Поставить перед фактом
Но иностранному капиталу хотелось не этого. Им хотелось возврата к прежним временам. Именно этим можно объяснить немыслимые финансовые вливания из-за границы, направленные на эскалацию внутреннего российского конфликта и разжигание Гражданской войны, а потом и на прямую интервенцию.
Правда, этот номер не прошёл. Гражданская война окончилась немного не так, как планировалось. В ходе войны Советское государство мало того что укрепилось, так ещё и было вынуждено перевести управление всеми брошенными иностранными предприятиями под свой контроль — уже безо всяких оговорок. И лишь тогда, с плачем и зубовным скрежетом, поставленное большевиками перед фактом, международное сообщество признало-таки право государств на национализацию. Произошло это 100 лет назад, в январе 1922 г. Конференция Верховного Совета Антанты в Каннах постановила, что внутренняя экономическая жизнь является сферой влияния самого государства, что следует уважать суверенитет государства и, следовательно, признать за ним право на национализацию иностранной собственности. Годом спустя то же самое проделала Постоянная палата международного правосудия, предшественник нынешнего Международного суда ООН. И, если уж быть совсем честными, то РСФСР и СССР всё-таки компенсировали часть стоимости национализированных предприятий — именно на этих условиях в 1920-е гг. учреждались иностранные концессии. Фирмы, согласившиеся возобновить работу с русскими в виде концессий, отказывались от прав собственности, получая взамен от 20 до 40% стоимости своих прежних предприятий.
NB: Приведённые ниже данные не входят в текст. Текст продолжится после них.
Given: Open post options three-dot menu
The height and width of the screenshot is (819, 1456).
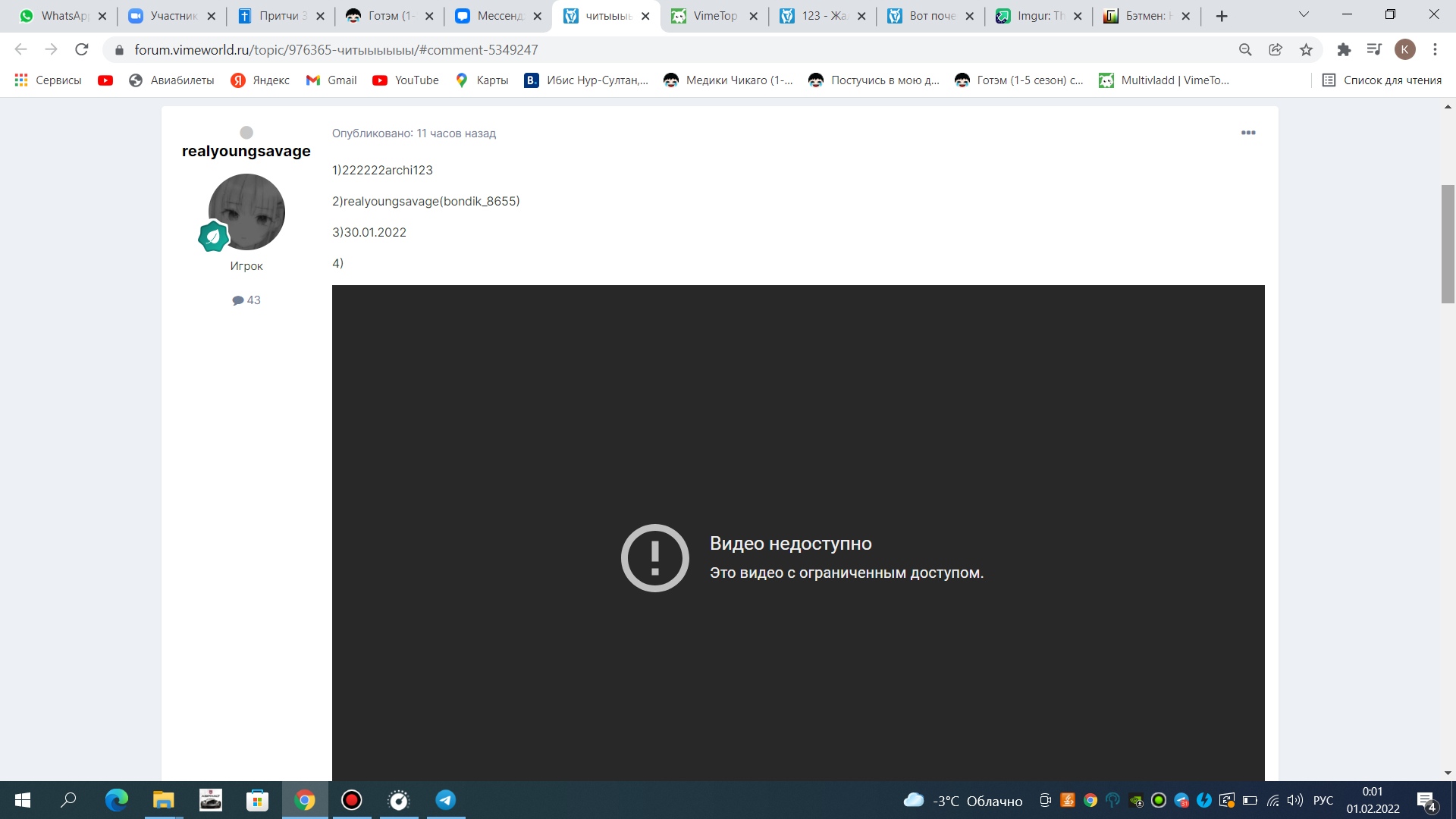Looking at the screenshot, I should coord(1248,133).
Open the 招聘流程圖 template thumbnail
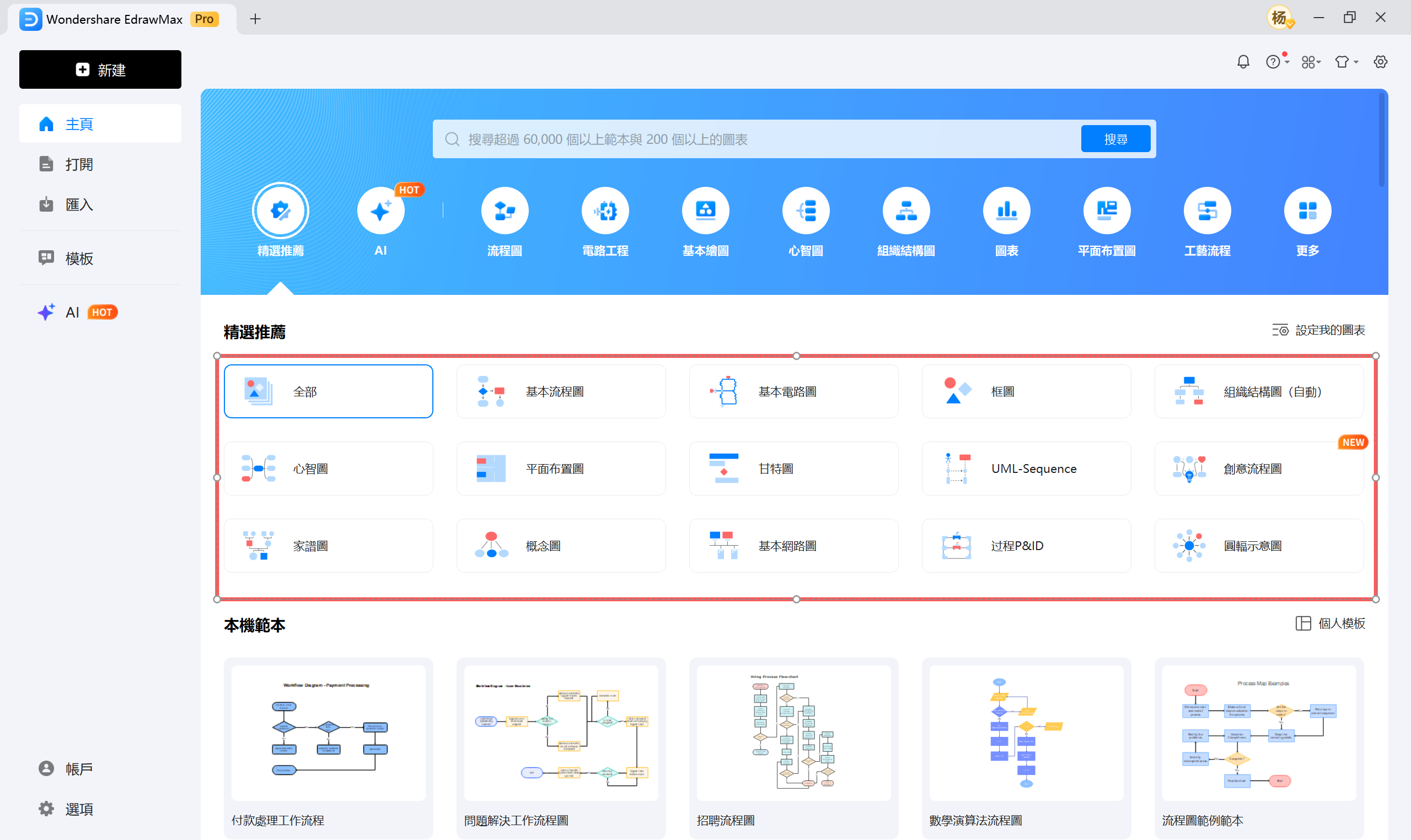Screen dimensions: 1411x840 [793, 733]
Кстати, впоследствии этим правом воспользовались очень многие. Скажем, после Второй Мировой войны Франция национализировала предприятия по выработке газа и электричества. А Великобритания — предприятия гражданской авиации, угольной промышленности, телеграфной связи, транспорта, энергетической промышленности и чёрной металлургии... Правда, мало кто вспоминал при этом, что право на национализацию было по факту введено в мировую практику усилиями Советской России.